Although, I am a very blessed woman, I just like others, have to go through my share of trials and tribulations. Some of my trials and tribulations consist of losing my grandson, Chris, who played football for the Miami Hurricanes and enrolled in a graduate school, died in a car accident in February of 2002.
Another drastic event that I had to encounter, was losing my oldest son, Elder Willie Searcy, to a battle of cancer. Willie, was the founder of the Marantha Church of God in Christ, located in Mt. Pleasant, Texas.
Two years later, (2006) death came and took my husband, Milton Mims; he died of heart problems. It was during these trying times that stress had entered my life. I realized that my heartaches and all that pain inside, was too much for me to handle.
Therefore, I began to ask myself, What is stress? Stress is a force, pressure, and strain that produces a change in one's life, which is what I had experienced. All of those bad things (death of loved ones) that happened to me, brought about a change in my life; I began feeling frustrated, unhappy, and very overwhelmed. Because of the stress, my daily life was affected greatly.
I started making bad decisions and could not handle or deal with daily tasks. At that time, I did not understand why I couldn't function as I normally did in the past, especially with the simplest thing in my life; but now, I know it was stress, which does dramatically affect the mind and body, and makes it harder to cope with everyday living. I had allowed stress to take over to the point, where I couldn't thank God, because I thought he had forgotten me.

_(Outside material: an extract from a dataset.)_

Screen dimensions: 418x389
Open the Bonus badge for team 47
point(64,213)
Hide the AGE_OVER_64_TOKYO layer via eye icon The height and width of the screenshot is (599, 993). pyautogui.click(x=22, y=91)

I felt helpless, and didn't think I could rely on anyone. So, I began to go to the doctor, who would inform me that I was "Just under a lot of stress, as well as a state of depression," which I didn't want to accept. It was hard for me to believe it was stress, that was making my life so miserable. Needless to say, the doctor gave me some medications, which didn't make me feel better; actually, it made me feel worse.
I began to loose weight, because I didn't have any desire or appetite to eat. I almost gave up on my health; I would just lay around the house, and isolated myself from everyone. But, thank God for deliverance.
One day a missionary came to my house, and laid hands on me, and prayed for my deliverance. I began to realize that God had sent me a message through this woman. God was telling me how to get my life back in order, because he was not through with me yet. He was telling me how to eliminate stress, and start living again. God stepped in, right on time, as he always has. God told me to "Go to church at noon everyday and pray, and lay before him." I was to read his word and continually praise him and lift him up - give Him the Glory. He put his words in my mouth to speak to his people.
When he gave me the answer that I had been seeking, I decided that I would not live a stressful life. I knew that I now had a way out from under the devil's - stress, which was through God's word. The Word says, " I will not leave you nor forsake you, Lo, I am with you always even unto the end of the world." (Matt.28:20).
It was then, my sleep began to change in the direction that God guided. I began sleeping on my Bible, anointing myself and speaking God's words to the stress demons. Yet, it seemed like the more I spoke God's word, the more the mountain of stress would try to build. It was then and there, that I made up my mind that the devil is a liar, and that God's words work. "Wherefore, take unto you the whole armor of God that you maybe able to withstand." (Ephesians 6:13-14). I found out that the enemy yields only to what he must, and what is taken. Therefore, the ground must be taken.
God's word gave me the authority, to take my life back. He let me know the scriptures can't be broken. I continued to pray everyday, and read other books on God's healing. I did these things, because healing was what I needed. Every morning and night, I would read God's word and quote it. I had to learn through his word. There are many people who are saved and stressed out, because they aren't taking care of their bodies and mind. They need to learn to relax, and meditate on God's words.